One of the most uniquely poly behaviors we have is seeking solace and comfort from our heartache from our partners. The girlfriend said to me the other day, “I’m really sorry it didn’t work out with The Kitten.” Then she thought for a moment and said, “You know what? I never thought in my life before that I would ever console my boyfriend about another woman.”
She continued, “Is it possible I have a poly heart and just didn’t know it? Because none of this has bothered me. Not knowing you were on dates. Not sharing you on a holiday I traditionally enjoy. Not hearing you have sex. Not trying to comfort you after a breakup. None of this is upsetting or weird for me. Our judgy former-friends could not do this. I am so happy for you when you meet a nice girl. I’m upset for you and want to hold you when it doesn’t work.”
Some of this brings me back to the debate about whether polyamory is a lifestyle or an orientation. It comes very naturally to some people, and other people can’t even comprehend it. The Spitfire, for instance, can’t comprehend it.
She was looking for “a committed LTR with a man who loves to share me.” When offered the choice of a date at my house, with The Girlfriend at home, or a hotel room, she said that neither of those were appealing choices and that it was possible that a poly situation isn’t something she wanted. Then today, she confirmed it. “Poly just isn’t for me,” she told me.
While I completely accept her decision and I would never try to argue it with her, I don’t understand it. “You want a serious ltr with a man who shares you,” I said, “but you don’t want that man who is committed to you to… be committed to someone else, too? I don’t understand.”
“You have it right,” she said. “I only want the sharing (both ways) to be with sexual partners, not other committed relationships… Your situation did appeal to me at first, but upon reflection, it was a more academic, idealistic appeal. Not one I could truly live with in practice.”

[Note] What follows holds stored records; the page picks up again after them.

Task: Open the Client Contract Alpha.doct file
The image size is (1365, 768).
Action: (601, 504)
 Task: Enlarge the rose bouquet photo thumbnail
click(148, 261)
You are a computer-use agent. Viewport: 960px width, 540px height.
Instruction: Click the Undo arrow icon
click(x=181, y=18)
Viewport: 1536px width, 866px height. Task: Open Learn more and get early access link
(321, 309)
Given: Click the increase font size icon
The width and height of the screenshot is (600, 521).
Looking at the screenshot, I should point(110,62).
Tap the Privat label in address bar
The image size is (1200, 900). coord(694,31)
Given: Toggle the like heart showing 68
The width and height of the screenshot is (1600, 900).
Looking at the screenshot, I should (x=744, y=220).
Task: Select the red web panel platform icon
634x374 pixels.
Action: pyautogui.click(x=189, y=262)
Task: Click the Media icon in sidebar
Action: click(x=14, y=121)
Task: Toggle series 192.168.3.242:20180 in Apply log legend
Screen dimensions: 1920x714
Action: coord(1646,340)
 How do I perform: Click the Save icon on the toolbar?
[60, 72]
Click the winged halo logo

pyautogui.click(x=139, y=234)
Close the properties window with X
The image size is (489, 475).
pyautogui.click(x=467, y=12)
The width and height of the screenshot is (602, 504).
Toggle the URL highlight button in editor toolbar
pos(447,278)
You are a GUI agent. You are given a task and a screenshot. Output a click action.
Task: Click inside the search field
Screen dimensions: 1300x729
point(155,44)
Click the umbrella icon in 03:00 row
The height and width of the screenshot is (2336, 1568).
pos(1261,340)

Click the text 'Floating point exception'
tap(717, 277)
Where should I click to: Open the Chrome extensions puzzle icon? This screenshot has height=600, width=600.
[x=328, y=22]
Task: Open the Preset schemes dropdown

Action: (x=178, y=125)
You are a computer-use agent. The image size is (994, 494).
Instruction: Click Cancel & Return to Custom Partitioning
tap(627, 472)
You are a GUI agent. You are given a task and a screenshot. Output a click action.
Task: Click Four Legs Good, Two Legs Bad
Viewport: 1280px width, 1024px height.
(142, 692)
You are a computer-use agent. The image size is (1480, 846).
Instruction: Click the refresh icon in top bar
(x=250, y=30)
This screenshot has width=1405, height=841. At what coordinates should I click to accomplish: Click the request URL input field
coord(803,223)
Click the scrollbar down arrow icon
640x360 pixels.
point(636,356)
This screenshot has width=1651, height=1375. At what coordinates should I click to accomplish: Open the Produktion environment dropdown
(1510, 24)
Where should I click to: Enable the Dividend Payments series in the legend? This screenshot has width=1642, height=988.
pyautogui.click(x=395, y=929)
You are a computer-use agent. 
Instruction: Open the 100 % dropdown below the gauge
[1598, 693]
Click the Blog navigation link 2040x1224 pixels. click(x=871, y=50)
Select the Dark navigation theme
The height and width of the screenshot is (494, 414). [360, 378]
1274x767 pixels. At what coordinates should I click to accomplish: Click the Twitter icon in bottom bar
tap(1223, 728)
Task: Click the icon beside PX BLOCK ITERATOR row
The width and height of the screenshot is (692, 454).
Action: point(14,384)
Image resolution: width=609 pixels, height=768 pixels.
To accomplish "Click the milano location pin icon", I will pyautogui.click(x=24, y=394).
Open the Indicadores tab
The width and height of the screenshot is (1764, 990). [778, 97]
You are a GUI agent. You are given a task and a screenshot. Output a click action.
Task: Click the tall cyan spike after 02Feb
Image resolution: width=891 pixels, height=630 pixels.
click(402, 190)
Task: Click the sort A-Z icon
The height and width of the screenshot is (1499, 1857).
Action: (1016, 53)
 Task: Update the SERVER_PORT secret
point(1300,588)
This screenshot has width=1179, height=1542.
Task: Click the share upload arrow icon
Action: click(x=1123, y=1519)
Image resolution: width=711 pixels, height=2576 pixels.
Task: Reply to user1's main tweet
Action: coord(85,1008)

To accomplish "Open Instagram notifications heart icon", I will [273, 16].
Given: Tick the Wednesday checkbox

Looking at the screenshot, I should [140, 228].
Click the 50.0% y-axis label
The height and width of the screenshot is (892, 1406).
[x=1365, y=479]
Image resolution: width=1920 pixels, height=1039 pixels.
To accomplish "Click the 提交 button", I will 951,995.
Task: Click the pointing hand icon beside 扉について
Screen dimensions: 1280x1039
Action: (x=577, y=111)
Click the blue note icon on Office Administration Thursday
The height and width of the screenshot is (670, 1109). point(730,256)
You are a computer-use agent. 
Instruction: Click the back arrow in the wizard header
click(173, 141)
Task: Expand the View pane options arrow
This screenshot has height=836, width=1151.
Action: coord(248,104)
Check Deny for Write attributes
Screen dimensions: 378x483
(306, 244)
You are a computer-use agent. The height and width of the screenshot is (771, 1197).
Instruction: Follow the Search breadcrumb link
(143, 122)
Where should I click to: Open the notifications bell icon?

For me, knowing the “no” is way easier than dealing with a “maybe,” which is why I also stick to my, “If you’re a maybe, you’re a no,” decree. My “no noobs” guideline was reinforced, too. And it might be that it isn’t that I won’t date a newbie. But I have been reminded now that I won’t even attempt to start something with a partner who is not committed to a poly situation. Painful feelings make those protective shields come up, don’t they?
And, as always, The Girlfriend was quick with words of comfort. “I’m really sorry it didn’t work out with The Spitfire. You know what? I’ll send her a text,” she offered, “telling her what a terrible mistake she is making. She’s missing out on a really fantastic boyfriend.”